As the Vermont Press Bureau’s Neal Goswami reported over the weekend, Scott’s plan to cut capital gains taxes was based on Vermont’s old tax formula. As a result, the Scott campaign has watered down its cap-gains proposal.

Details in a moment. But first, let’s just put this out there:

[Cutting the capital gains tax] would spur tax shelters, generate little new saving, give a windfall to the wealthy, and make long-term budget problems even worse.

That’s from the commie-pinkos at the Brookings Institution. There’s plenty where that came from; the consensus among experts (not employed by the Cato Institute and other right-wing policy shops) is that capital gains tax cuts are, at best, a grossly inefficient way to spur economic growth. At worst, they’re a pointless squandering of resources.

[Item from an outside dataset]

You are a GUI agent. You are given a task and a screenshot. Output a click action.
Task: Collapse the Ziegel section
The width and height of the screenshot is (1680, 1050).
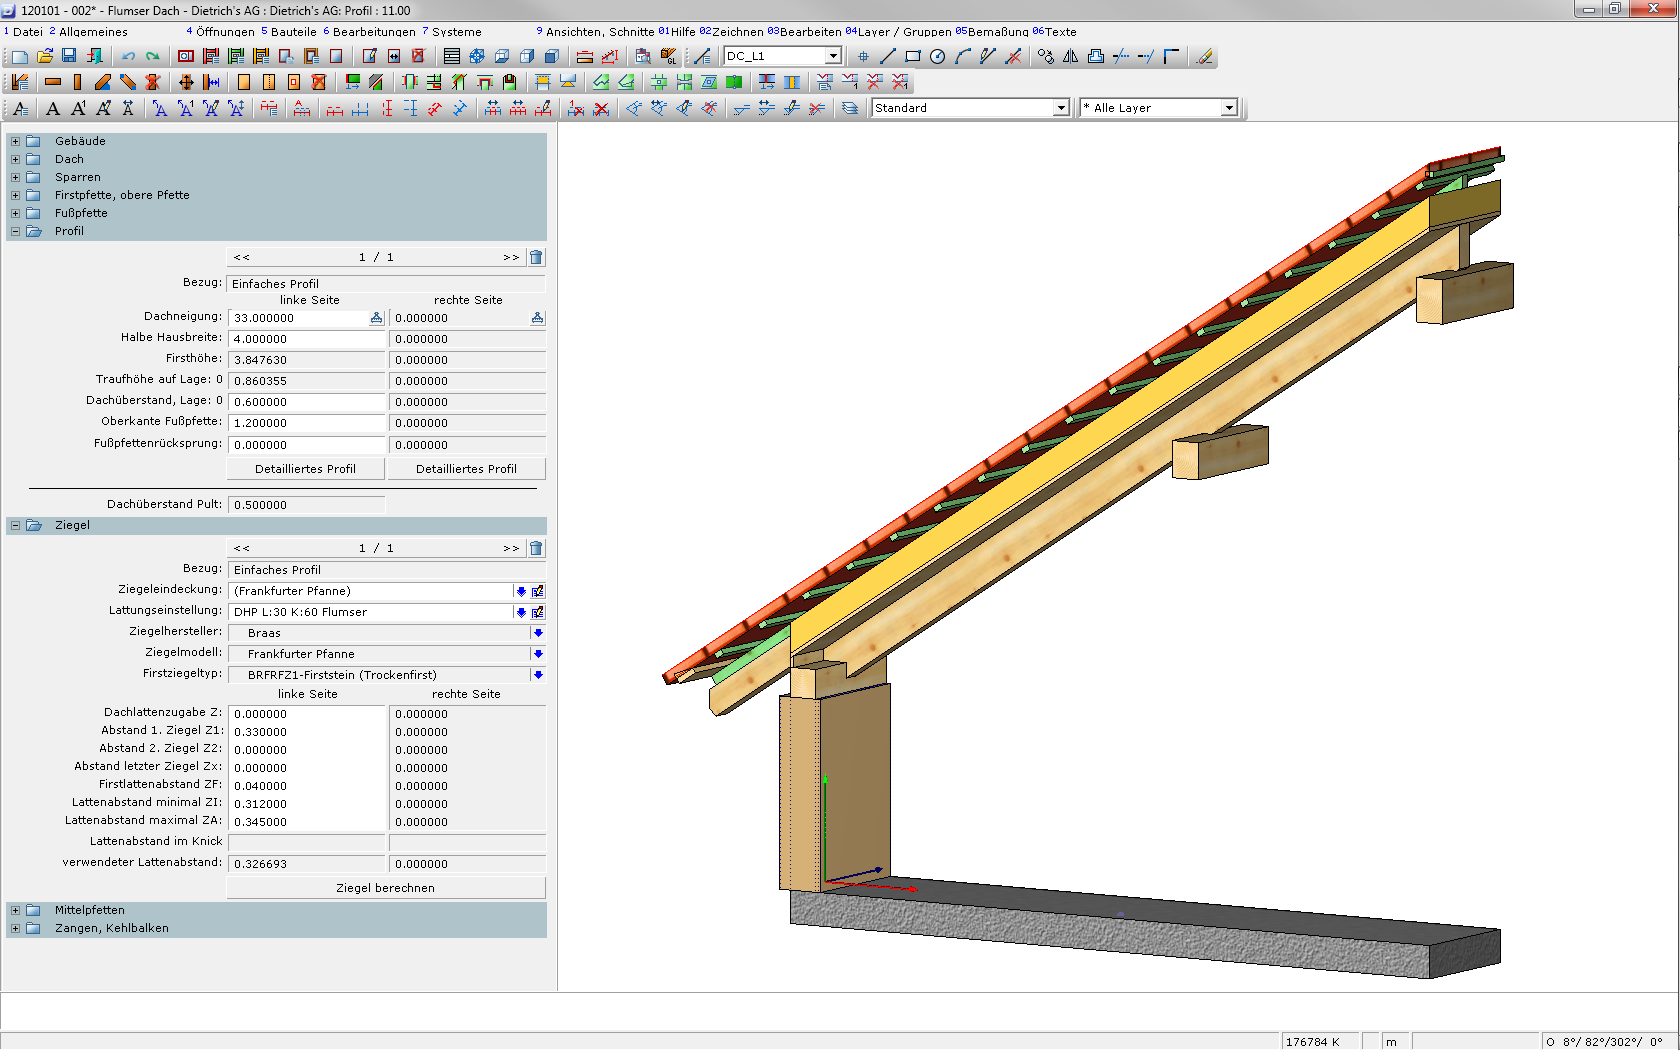[15, 525]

But let’s return to Phil Scott’s plan, before and after. This will get into the weeds of tax policy, so my apologies in advance. I’ll try to keep things simple.

Vermont used to allow taxpayers to exclude 40 percent of their capital gains. That was killed in 2009, in favor of an exclusion for the first $2,500 in capital gains. The change was designed to concentrate the tax benefits at lower income levels; whether you got $2,500 in capital gains or $2,500,000, you got the same tax break.

Scott’s original plan would have restored the 40 percent exclusion.